====== Supplied passage ======
# Access4All — Final Interface (Top-K Listing View)

This notebook implements the final, deterministic interface for Access4All.

Users select a **city** and **Top-K**, and listings are ranked by:
1. Final accessibility score
2. Confidence
3. Property ID (tie-breaker)

No filtering or scoring is performed here — this notebook only
presents results from the precomputed `access4all_final_scores`.
### How to run

1. Insert your Azure SAS token at Data Loading cell (data access only)
2. Run the notebook top to bottom
3. Select city and Top-K when prompted

To re-run with different widget selections, re-run the cell starting from the **Input Handling cell**.

Loaded tables:
- `access4all_final_scores`
- `access4all_airbnb_v1_9cities` (UI enrichment only)

All tables are loaded from a shared Azure Blob Storage container (main project storage).



In [0]:
from pyspark.sql.functions import split, col, round

### Data Loading (Shared Storage)

The interface loads data directly from shared Azure Blob Storage using SAS authentication.  
Loaded files: `access4all_final_scores.csv`, `access4all_airbnb_v1_9cities.csv`.


In [0]:
storage_account = "lab94290"
container = "submissions"
group = "merian_amit_ward"

sas_token = "Insert Your SAS Token Here"
sas_token = sas_token.lstrip("?")

spark.conf.set(f"fs.azure.account.auth.type.{storage_account}.dfs.core.windows.net", "SAS")
spark.conf.set(
    f"fs.azure.sas.token.provider.type.{storage_account}.dfs.core.windows.net",
    "org.apache.hadoop.fs.azurebfs.sas.FixedSASTokenProvider"
)
spark.conf.set(
    f"fs.azure.sas.fixed.token.{storage_account}.dfs.core.windows.net",
    sas_token
)

# --- final scores (base table) ---
final_scores_path = (
    f"abfss://{container}@{storage_account}.dfs.core.windows.net/"
    f"{group}/tables/access4all_final_scores.csv"
)

df_final_scores = (
    spark.read
    .option("header", "true")
    .option("inferSchema", "true")
    .csv(final_scores_path)
)

# --- v1 cities (for late join only) ---
v1_cities_path = (
    f"abfss://{container}@{storage_account}.dfs.core.windows.net/"
    f"{group}/tables/access4all_airbnb_v1_9cities.csv"
)

df_v1_cities = (
    spark.read
    .option("header", "true")
    .option("inferSchema", "true")
    .csv(v1_cities_path)
    # normalize URL (remove query params)
    .withColumn("url", split(col("url"), "\\?")[0])
    # deduplicate by logical identity
    .dropDuplicates(["property_id", "url"])
)
df_final_scores = (
    df_final_scores
    .dropDuplicates(["property_id"])
)



### User Inputs

The following controls allow users to filter listings by city and accessibility needs, and to select how many top-ranked results (`Top K`) to display.


In [0]:
# =========================
# Access4All – User Inputs
# =========================

dbutils.widgets.dropdown(
    "city",
    "Paris",
    ["Paris", "Rome", "Dubai", "São Paulo", "Rio de Janeiro", "Los Angeles", "New York", "Las Vegas", "San Francisco"],
    "City"
)

dbutils.widgets.text("top_k", "5", "Top K results")


### Input Handling

Widget selections are parsed and converted into typed parameters that drive filtering and ranking in the final result set.
====== Collected data ======
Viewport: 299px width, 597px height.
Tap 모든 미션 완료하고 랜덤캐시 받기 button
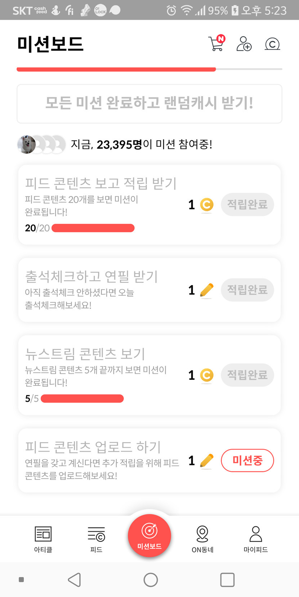click(150, 104)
======
**What to do**
[a] Name every criterion the Access4All notebook uses to rank results, in the order given.
[b] Write the next part of the Access4All notebook, picking up right after its Input Handling description.

**Task-by-task answers**
[a]
1. Final accessibility score
2. Confidence
3. Property ID (tie-breaker)

[b]
 Re-run from here after changing widget values


In [0]:
# =========================
# Read widget values
# =========================

selected_city = dbutils.widgets.get("city")
top_k = int(dbutils.widgets.get("top_k"))

###Filtering And Presenting user with final results###

In [0]:
from pyspark.sql.functions import col, round, when

df_topk = (
    df_final_scores
    .filter(col("city") == selected_city)
    .dropDuplicates(["property_id"])
    .orderBy(col("final_score").desc(), col("final_confidence").desc(), col("property_id").desc())
    .limit(top_k)
)
df_topk = (
    df_topk
    .withColumn(
        "limiting_layer_explained",
        when(col("limiting_layer") == "v1",
             "V1 – Listing attributes (e.g., elevator, step-free access). Possible attributes are missing or not supportive.")
        .when(col("limiting_layer") == "v2",
             "V2 – Nearby environment (OSM wheelchair POIs). Surroundings may lack supportive accessible infrastructure.")
        .when(col("limiting_layer") == "v3",
             "V3 – Terrain and slope. Steep terrain may limit practical accessibility.")
        .otherwise("No dominant limiting layer identified.")
    )
)







In [0]:


df_result = (
    df_topk
    .join(df_v1_cities.select("property_id", "url", "location", "details"), on="property_id", how="left")
    .withColumn("access4all_score", round(col("final_score") * 100, 1))
    .select(
        col("property_id").alias("Listing ID"),
        col("url").alias("Listing URL"),
        col("access4all_score").alias("Access4All Score (0–100)"),
        col("city").alias("City"),
        col("location").alias("Location"),
        col("details").alias("Listing Details"),
        col("limiting_layer_explained").alias("Primary Accessibility Limitation"),
        col("reasons_json").alias("Limiting Factors (Details)"),
        col("strengths_json").alias("Accessibility Strengths"),
    )
    .dropDuplicates(["Listing ID"])
    .orderBy(col("Access4All Score (0–100)").desc())
)

print(f"Showing top {top_k} listings in {selected_city} (ranked by accessibility score).")
print("Access4All score is shown on a 0–100 scale, where higher means more accessible.")
display(df_result)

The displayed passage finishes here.